Saved data entries:
━━━━━━━━

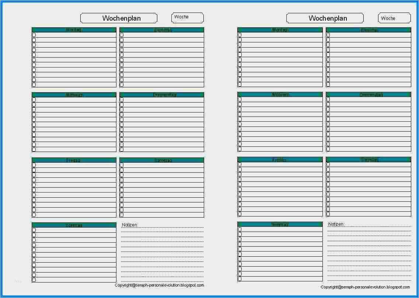Tick a checkbox in right-page Sonntag section
Screen dimensions: 419x298
pyautogui.click(x=240, y=229)
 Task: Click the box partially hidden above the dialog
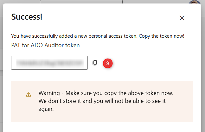81,2
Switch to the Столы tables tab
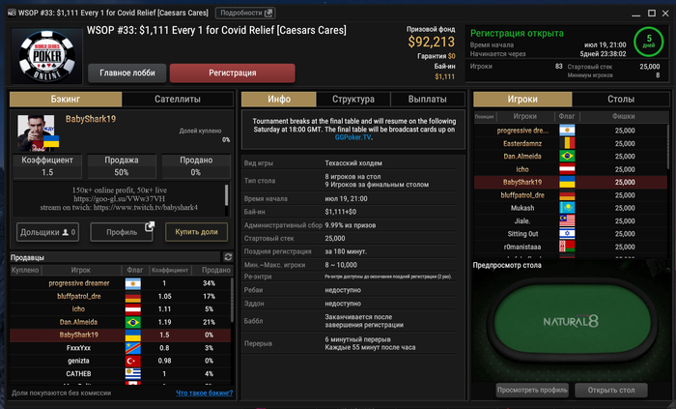676x409 pixels. [621, 100]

━━━━━━━━

• Work instructions:
Your answer must be the lines from the one containing "Task: Click the" through the last line of the records, copied exactly, with no pictures.

• Exercise response:
 Task: Click the box partially hidden above the dialog
81,2
Switch to the Столы tables tab
676x409 pixels. [621, 100]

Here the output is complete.